New understanding of the way chikungunya virus protects mice against malaria could lead to improved patient care
Chikungunya virus (CHIKV) infection may reduce the severity of malaria, according to a discovery by A*STAR scientists, which could lead to the development of new malaria treatments.
Spread by different mosquito species in many tropical countries, the two infections commonly occur in tandem, recent studies have found. Cases of CHIKV have risen significantly in the last decade and co-infection with malaria is frequently misdiagnosed as malaria only.
As diagnosis methods improve, a better understanding of the effects of co-infection will help treatment options. Previous research by Laurent Rénia of the A*STAR Singapore Immunology Network (SIgN) has shown that 70-80 per cent of mice infected with the parasite Plasmodium berghei, widely used by scientists as a model of human malaria, die within six to 12 days.
In a new study, a team led by Rénia and Lisa Ng, also of SIgN, showed similar results for mice infected with P. Berghei, both four days before and after being also infected with CHIKV. However, among another group simultaneously infected with both, close to 75 per cent survived for at least 26 days.
The researchers found that mice infected with both pathogens had lower levels of P. berghei in their brains and less damage to the blood brain barrier than those infected only with the malaria-causing parasite.
CD8+ T cells, a type of white blood cell, play important roles in the body's defenses against pathogens including malaria, using various methods to attack and kill infected or malignant cells. The team showed that levels of CD8+ T cells were lower in the brains of co-infected mice than in those of mice with malaria only, while remaining similar in the spleen.
Rénia and Ng went on to discover the complex chain of molecular events behind the protective effects of co-infection. Namely CD4+ T cells, which regulate immune responses, secrete a protein called interferon gamma, causing changes in levels of proteins involved in cell signaling and trafficking.

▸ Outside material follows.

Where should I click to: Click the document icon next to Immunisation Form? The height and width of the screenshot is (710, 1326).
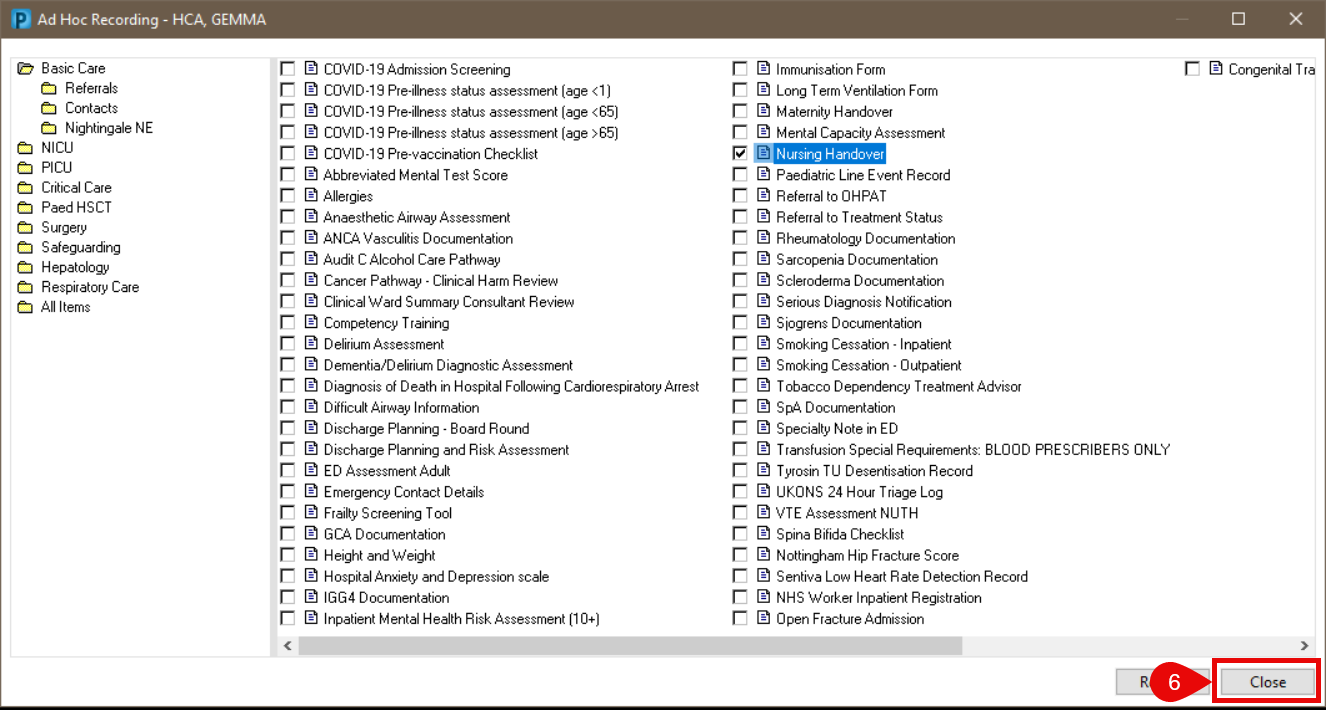coord(764,69)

This, in turn, reduces migration of CD8+ T cells to the brain, which, in the case of infection with malaria alone, can cause severe neurological damage.
This improved understanding of the mechanisms underlying the protective effect of CHIKV on malaria in mouse models could provide the basis for novel human therapies. "Targeting this same pathway to prevent or reduce CD8+ T cell migration to the brain could offer a new way to treat malaria," said Ng.